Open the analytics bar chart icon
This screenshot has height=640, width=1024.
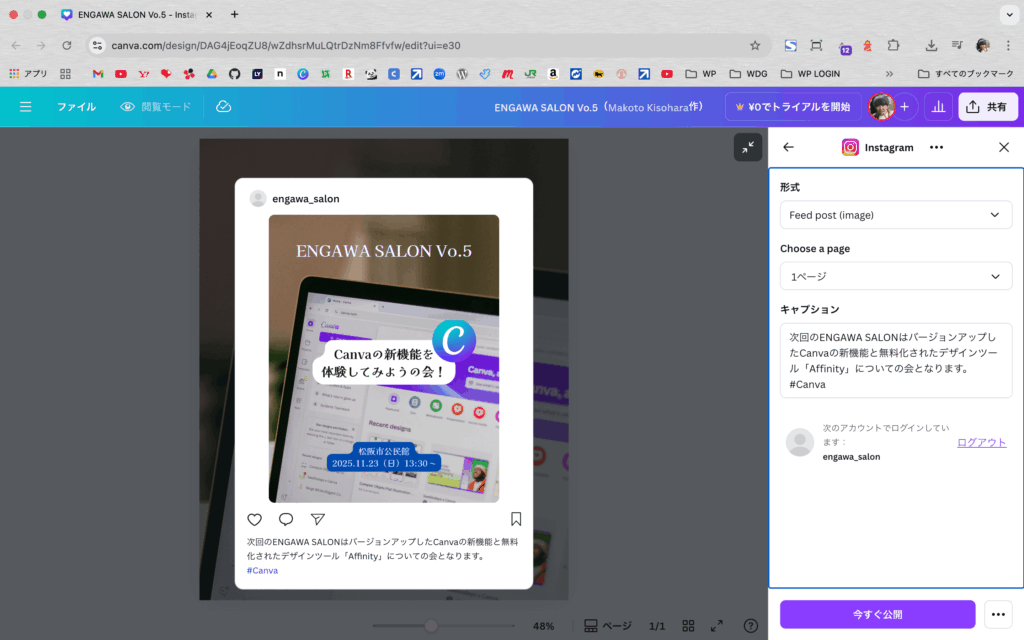(x=938, y=107)
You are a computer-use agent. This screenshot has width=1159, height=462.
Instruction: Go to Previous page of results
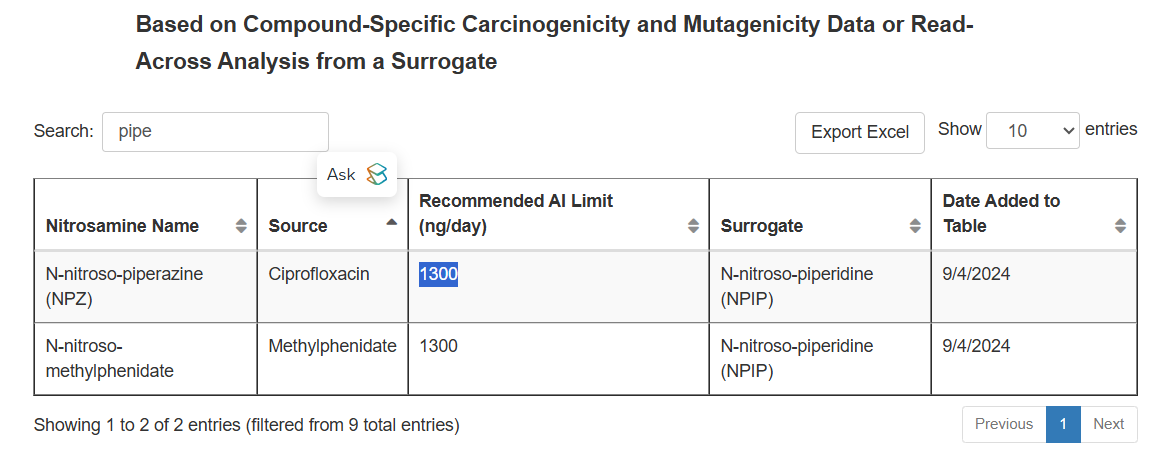[x=1004, y=424]
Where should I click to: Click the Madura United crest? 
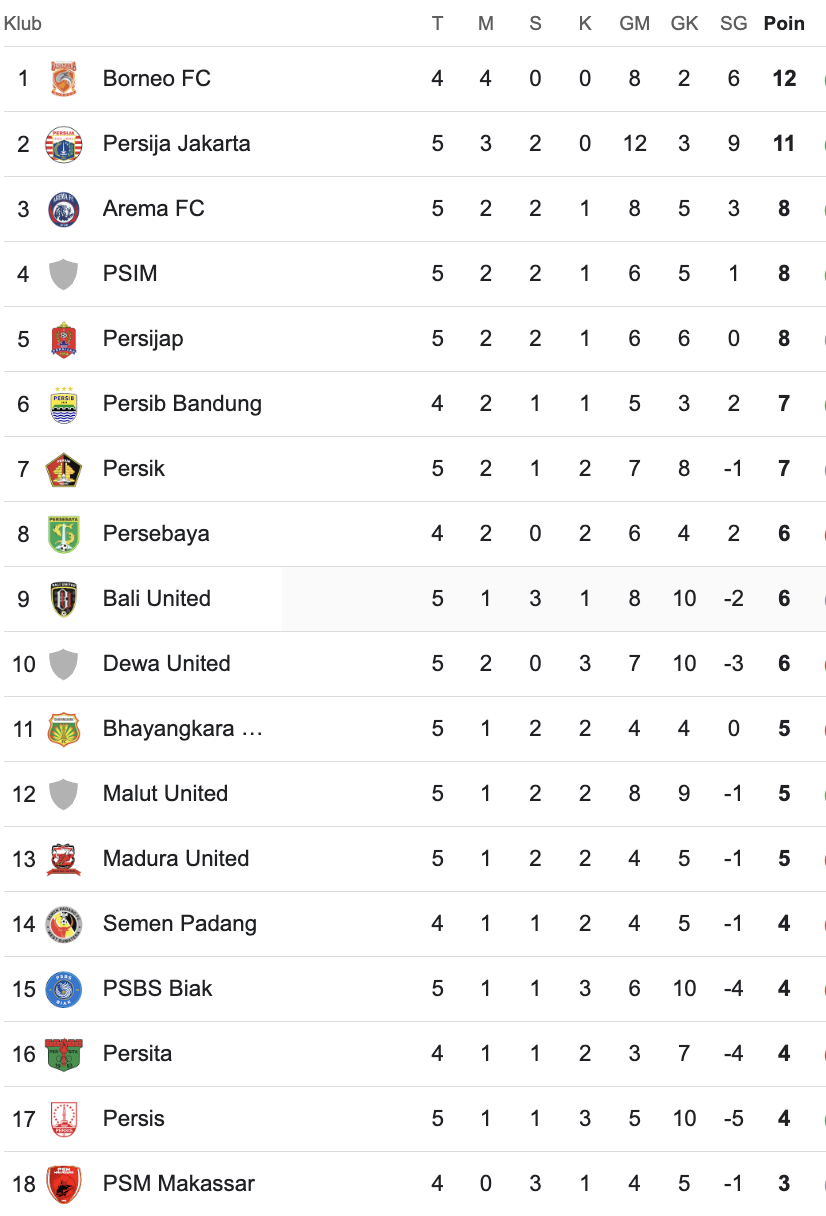tap(64, 859)
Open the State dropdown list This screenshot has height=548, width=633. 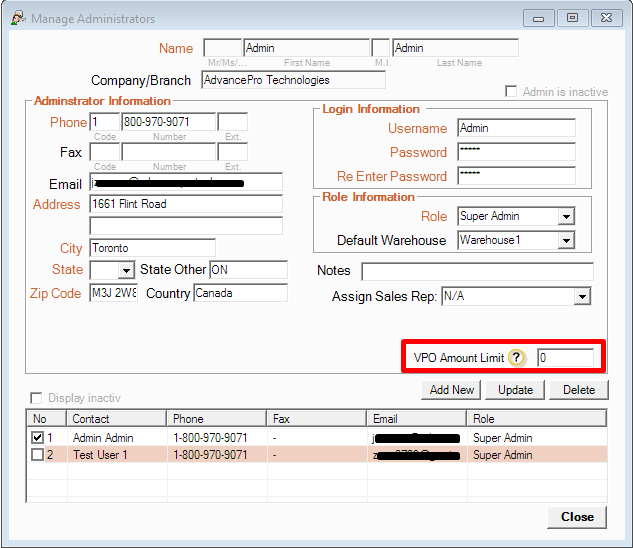126,270
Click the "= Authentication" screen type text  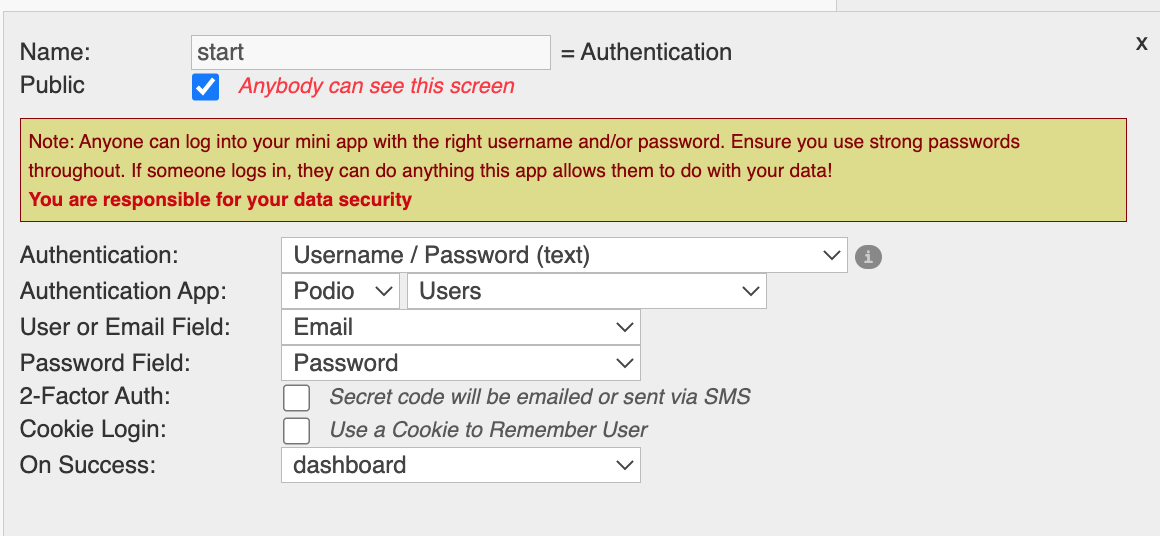[x=646, y=52]
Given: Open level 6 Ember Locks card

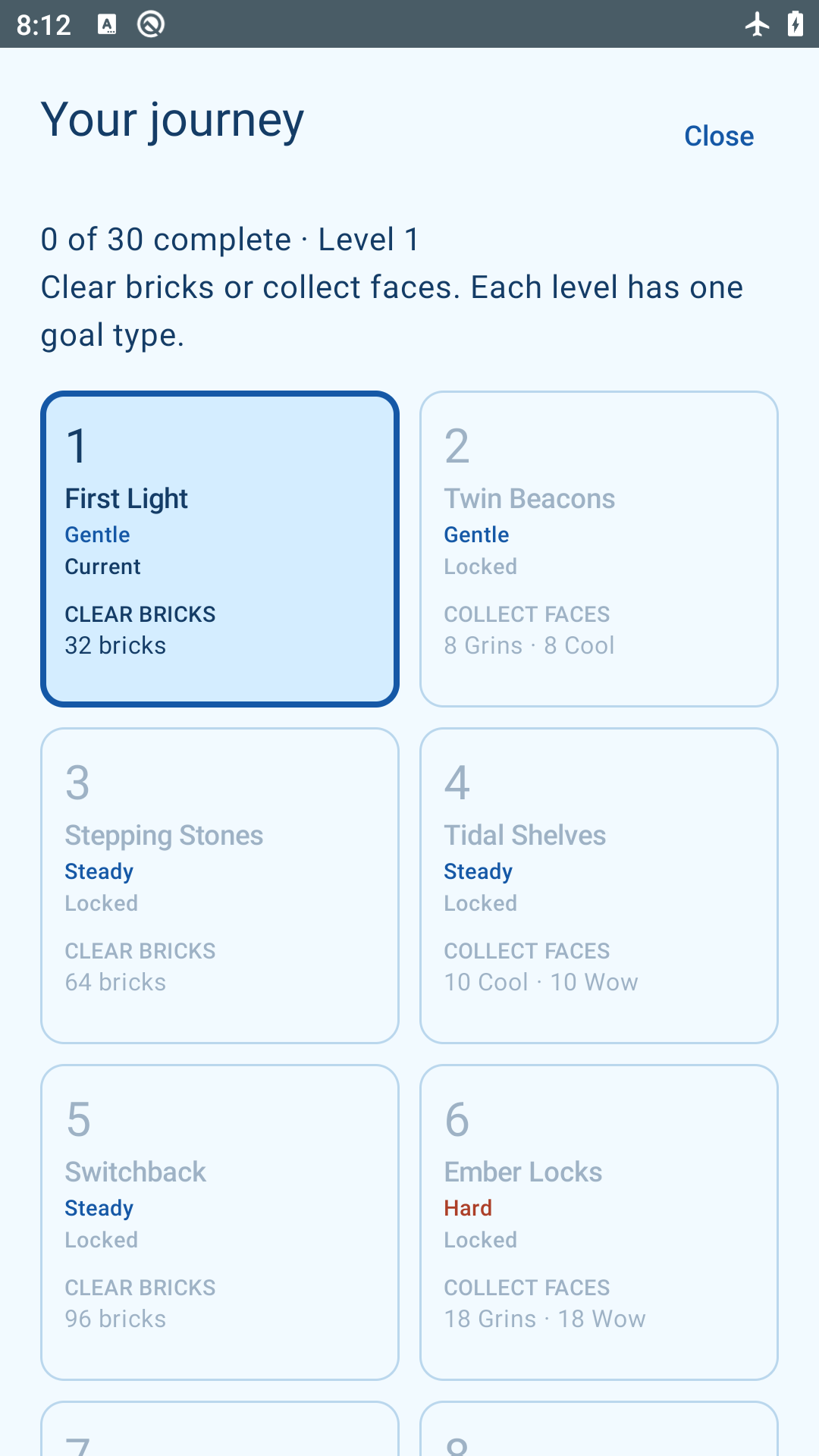Looking at the screenshot, I should 599,1222.
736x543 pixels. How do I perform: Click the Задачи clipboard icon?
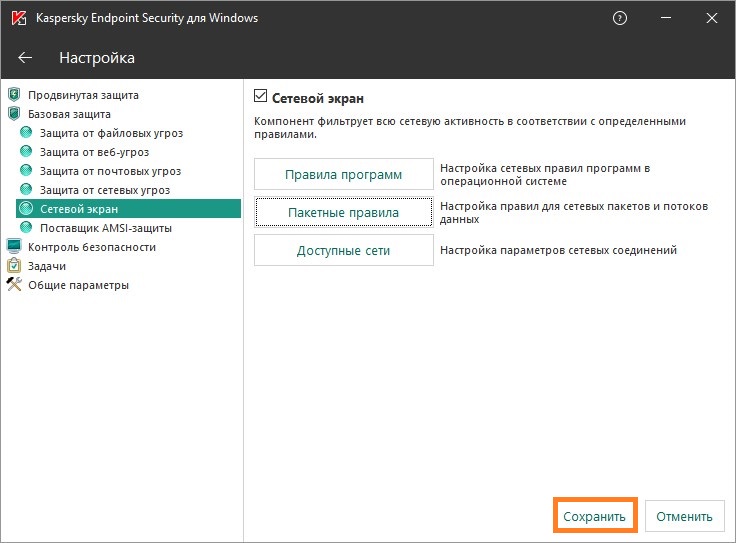(14, 266)
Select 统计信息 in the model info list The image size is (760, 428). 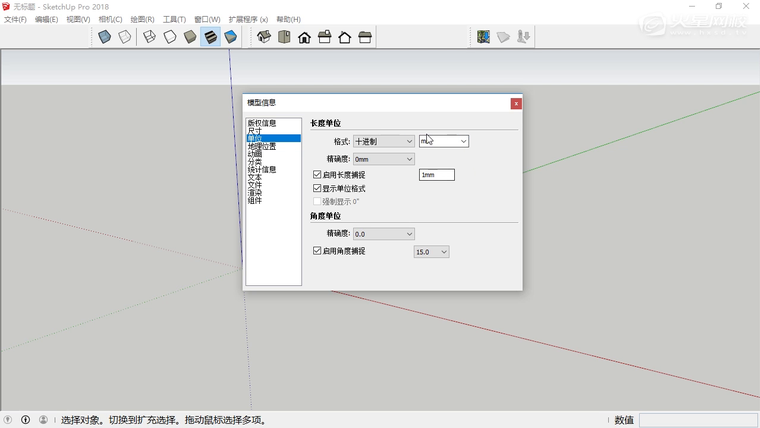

### What you need to do
Pick up at the line that holds "Given: Open level 6 Ember Locks card" and restate each line, word for word, through the last line of the entries. Include both end lines but none of the pictures.

### Solution for this task
Given: Open level 6 Ember Locks card

Looking at the screenshot, I should 599,1222.
736x543 pixels. How do I perform: Click the Задачи clipboard icon?
(14, 266)
Select 统计信息 in the model info list The image size is (760, 428). 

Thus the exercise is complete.